Begin Information given

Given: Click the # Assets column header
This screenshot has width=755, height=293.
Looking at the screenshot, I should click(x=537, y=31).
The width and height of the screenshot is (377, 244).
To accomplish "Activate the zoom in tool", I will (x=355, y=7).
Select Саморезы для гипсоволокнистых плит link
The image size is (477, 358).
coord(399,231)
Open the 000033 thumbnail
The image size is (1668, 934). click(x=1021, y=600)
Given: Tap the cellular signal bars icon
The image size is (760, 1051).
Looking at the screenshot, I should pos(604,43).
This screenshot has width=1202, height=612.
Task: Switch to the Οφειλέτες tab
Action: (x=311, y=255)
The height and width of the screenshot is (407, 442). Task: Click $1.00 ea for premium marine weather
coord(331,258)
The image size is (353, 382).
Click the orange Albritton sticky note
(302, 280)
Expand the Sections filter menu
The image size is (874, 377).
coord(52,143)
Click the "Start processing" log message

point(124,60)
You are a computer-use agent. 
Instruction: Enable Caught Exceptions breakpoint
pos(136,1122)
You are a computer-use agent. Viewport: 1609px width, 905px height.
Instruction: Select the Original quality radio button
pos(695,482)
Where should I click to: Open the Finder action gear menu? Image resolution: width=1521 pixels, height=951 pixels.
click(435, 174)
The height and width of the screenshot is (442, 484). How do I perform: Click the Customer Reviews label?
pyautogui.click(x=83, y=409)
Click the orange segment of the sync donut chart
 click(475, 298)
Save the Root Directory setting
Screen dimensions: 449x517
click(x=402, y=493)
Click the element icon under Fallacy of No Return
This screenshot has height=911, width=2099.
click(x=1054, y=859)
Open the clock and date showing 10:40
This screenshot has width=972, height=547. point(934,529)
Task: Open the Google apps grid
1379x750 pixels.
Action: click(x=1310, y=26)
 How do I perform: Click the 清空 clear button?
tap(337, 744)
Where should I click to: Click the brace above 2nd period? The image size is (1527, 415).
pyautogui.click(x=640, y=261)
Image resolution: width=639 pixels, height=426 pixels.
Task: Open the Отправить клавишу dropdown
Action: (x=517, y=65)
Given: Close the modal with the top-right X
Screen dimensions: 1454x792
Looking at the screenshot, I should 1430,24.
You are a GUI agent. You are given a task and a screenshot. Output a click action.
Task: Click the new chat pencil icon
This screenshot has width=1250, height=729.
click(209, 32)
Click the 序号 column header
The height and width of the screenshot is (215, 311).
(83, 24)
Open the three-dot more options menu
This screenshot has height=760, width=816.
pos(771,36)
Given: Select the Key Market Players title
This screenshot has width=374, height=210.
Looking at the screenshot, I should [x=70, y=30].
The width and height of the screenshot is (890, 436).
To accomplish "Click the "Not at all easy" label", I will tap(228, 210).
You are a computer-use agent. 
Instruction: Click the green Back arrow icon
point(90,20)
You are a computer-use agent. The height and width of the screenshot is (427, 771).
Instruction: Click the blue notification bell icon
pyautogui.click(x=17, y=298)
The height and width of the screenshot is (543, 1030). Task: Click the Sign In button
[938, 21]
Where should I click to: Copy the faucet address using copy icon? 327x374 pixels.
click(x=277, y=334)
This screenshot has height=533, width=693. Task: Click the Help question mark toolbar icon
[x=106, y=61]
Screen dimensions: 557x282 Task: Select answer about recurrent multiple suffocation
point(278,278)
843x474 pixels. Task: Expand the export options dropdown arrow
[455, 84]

End Information given

_Task to complete:_
Pull out every line in the items above that contains the string "will", and treat uppercase and lowercase as different.

_Solved exercise:_
To accomplish "Activate the zoom in tool", I will (x=355, y=7).
To accomplish "Click the "Not at all easy" label", I will tap(228, 210).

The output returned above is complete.